I don’t know what the “thorn” is in the verse, but it’s clearly something so difficult for Paul that he asked God three times to take it away from him. How many times have I begged God to remove something hard from my life? Satan is intending to use the “thorn” to bring agony to Paul, but God is intending to use it to reveal His perfect power. With every weakness and hardship I have ever endured, Satan has, sometimes successfully and sometimes not, tried to break me. But when I have embraced the weakness and clung on to the only One who could help me, I have seen His power in amazing ways. When fear overtook my life because I did not know what would happen in the future, I found peace in God’s sovereignty. When pain had clouded my head and heart so much that I didn’t think happiness was ever possible again, I found healing in God’s extensive redemption. When I’ve tried so hard to display the fruits of the Spirit to my family but failed over and over again, I have found freedom in God’s gracious forgiveness. When I have become utterly overwhelmed by the evil in the world, I have found solace in God’s powerful death on the cross and the hope it brings. When I have come to the end of myself, exhausted, and ready to give up, I have found strength in God’s incomprehensible love.   Whenever I can’t, I remember that He can. God can use Satan’s evil schemes to backfire on himself.

Recently, I went through a period of weakness in my own life. Physically I was weak because I re-injured my knee and a collarbone I once dislocated. Emotionally I was very down. I teared up every time I heard a song about God. Mentally I couldn’t focus. Spiritually I was stuck. I ended up texting a few of my girlfriends and asked them to pray for me. One of them graciously invited the kids and I over to her house so she could check on me. While our kids played outside together, she and I sat on her living room floor cleaning up a game of Monopoly as I talked out my thoughts and feelings of late trying to pin point the source of my current state. By the time I left, I thought that maybe I’d figured some things out, but I hadn’t.

A couple of days later I found a moment to be alone and I got on my knees and asked God to help me break through this. The verse, “to live is Christ and to die is gain” (Philippians 1:21) popped into my head. I couldn’t remember where that verse came from so I Googled it on my phone. In my Google search I came across a song that was titled “To Live Is Christ” by Sidewalk Prophets. I knew I needed to listen to that song. I found it on YouTube and read along with the lyrics as I listened. At the bridge of the song the words, “my greatest desire is to be with you,” were sung and I instantly broke down. I started sobbing heaving sobs. I’m not sure the last time I cried that hard.   Finally I understood what was going on with me. I missed God. My greatest desire has become to be with Him.

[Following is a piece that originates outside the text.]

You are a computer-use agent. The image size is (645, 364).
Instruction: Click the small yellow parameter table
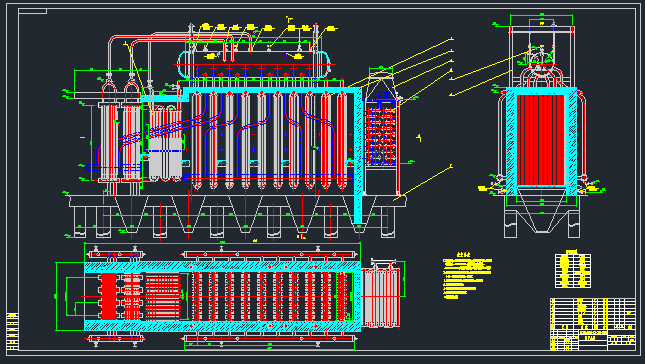573,270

Ezra has a greater dependence on Nick and me because he knows that we can do the things he can’t. This creates a special type of bond between us, a deeper appreciation of our roles in his life. When I realized that my greatest desire has become to be with God, a revelation came to me. All of my weaknesses have helped me fall more and more in love with Christ as I have experienced Him do what I can’t. Before, I used to wish my weaknesses away to achieve for myself a type of heaven on earth. It’s embarrassing to admit that if I had been given the choice to enter heaven, a place with no weaknesses, insults, hardships, persecutions, and difficulties, as mentioned in the verse above, I probably would’ve gone in even if Christ was not there. But now, as I have experienced the power and love of God in ways I never would have without the weaknesses of my own life, Christ is Heaven. I would rather stay on this earth along with all of it’s suffering if this is where He is. And He is here. Because of what Christ accomplished, we can have that intimate relationship with Him. So, like Paul, I can delight in my weaknesses because they give me more of Christ and I can experience Heaven on earth even now.